• _WHAT YOU ARE ASKED TO DO_
Which lines below contain "field"? Pull them out.

• _EXERCISE DATA_
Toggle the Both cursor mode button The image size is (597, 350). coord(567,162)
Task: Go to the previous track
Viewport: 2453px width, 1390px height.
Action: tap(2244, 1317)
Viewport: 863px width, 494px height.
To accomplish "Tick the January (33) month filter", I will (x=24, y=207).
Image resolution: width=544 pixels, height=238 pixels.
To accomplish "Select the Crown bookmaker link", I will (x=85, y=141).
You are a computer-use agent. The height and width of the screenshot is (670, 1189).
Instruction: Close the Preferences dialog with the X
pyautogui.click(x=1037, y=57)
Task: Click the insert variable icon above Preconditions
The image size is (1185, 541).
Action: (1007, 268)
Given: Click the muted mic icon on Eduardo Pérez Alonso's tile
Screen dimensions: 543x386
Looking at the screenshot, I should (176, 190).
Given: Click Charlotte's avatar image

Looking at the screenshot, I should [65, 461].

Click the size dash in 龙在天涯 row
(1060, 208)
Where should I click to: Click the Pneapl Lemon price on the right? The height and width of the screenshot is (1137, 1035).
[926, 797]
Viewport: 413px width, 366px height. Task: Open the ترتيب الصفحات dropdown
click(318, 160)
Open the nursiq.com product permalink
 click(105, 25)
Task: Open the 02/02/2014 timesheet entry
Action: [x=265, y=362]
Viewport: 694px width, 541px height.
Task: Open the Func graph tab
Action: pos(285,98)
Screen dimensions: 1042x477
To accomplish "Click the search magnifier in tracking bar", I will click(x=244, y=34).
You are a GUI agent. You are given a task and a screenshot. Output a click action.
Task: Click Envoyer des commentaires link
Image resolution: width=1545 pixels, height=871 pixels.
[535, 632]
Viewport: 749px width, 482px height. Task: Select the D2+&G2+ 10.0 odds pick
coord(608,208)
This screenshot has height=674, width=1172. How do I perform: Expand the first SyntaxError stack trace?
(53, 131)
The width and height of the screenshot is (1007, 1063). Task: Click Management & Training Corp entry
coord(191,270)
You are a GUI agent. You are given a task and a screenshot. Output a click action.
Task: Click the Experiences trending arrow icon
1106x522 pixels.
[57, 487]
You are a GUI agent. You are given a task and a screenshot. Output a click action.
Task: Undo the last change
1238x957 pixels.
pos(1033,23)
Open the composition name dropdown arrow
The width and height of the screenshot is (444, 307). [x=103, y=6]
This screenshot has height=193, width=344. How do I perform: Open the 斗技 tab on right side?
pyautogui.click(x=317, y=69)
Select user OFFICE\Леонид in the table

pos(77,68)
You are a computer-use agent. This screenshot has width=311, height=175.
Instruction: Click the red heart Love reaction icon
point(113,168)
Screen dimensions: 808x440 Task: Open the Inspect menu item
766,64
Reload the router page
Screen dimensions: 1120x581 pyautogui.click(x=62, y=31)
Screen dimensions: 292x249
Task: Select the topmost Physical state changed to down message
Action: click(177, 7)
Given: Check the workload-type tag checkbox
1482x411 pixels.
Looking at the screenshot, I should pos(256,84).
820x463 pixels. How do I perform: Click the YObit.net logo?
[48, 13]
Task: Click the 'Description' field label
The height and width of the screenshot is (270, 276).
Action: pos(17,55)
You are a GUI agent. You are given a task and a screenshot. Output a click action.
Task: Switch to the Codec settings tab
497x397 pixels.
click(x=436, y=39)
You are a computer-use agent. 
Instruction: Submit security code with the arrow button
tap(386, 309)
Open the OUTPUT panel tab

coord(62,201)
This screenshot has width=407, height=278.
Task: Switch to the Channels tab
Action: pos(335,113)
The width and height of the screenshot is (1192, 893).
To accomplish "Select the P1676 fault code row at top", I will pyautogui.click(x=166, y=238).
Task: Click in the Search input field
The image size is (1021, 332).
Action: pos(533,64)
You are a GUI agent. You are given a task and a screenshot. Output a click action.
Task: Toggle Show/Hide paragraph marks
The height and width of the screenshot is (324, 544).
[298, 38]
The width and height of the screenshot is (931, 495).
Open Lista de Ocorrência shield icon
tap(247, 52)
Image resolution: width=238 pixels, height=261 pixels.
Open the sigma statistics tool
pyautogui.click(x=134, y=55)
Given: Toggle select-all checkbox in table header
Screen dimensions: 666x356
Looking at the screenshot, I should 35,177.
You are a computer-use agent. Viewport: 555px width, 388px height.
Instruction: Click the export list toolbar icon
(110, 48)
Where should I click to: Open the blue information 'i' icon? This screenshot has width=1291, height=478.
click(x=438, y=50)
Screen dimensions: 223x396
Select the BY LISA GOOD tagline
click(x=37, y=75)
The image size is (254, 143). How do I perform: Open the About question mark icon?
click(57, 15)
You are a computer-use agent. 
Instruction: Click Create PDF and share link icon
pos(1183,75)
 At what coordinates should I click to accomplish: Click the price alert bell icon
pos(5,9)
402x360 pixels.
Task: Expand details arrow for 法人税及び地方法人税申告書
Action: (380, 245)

• _ANSWER TO THE EXERCISE_
Task: Click the 'Description' field label
Task: Click in the Search input field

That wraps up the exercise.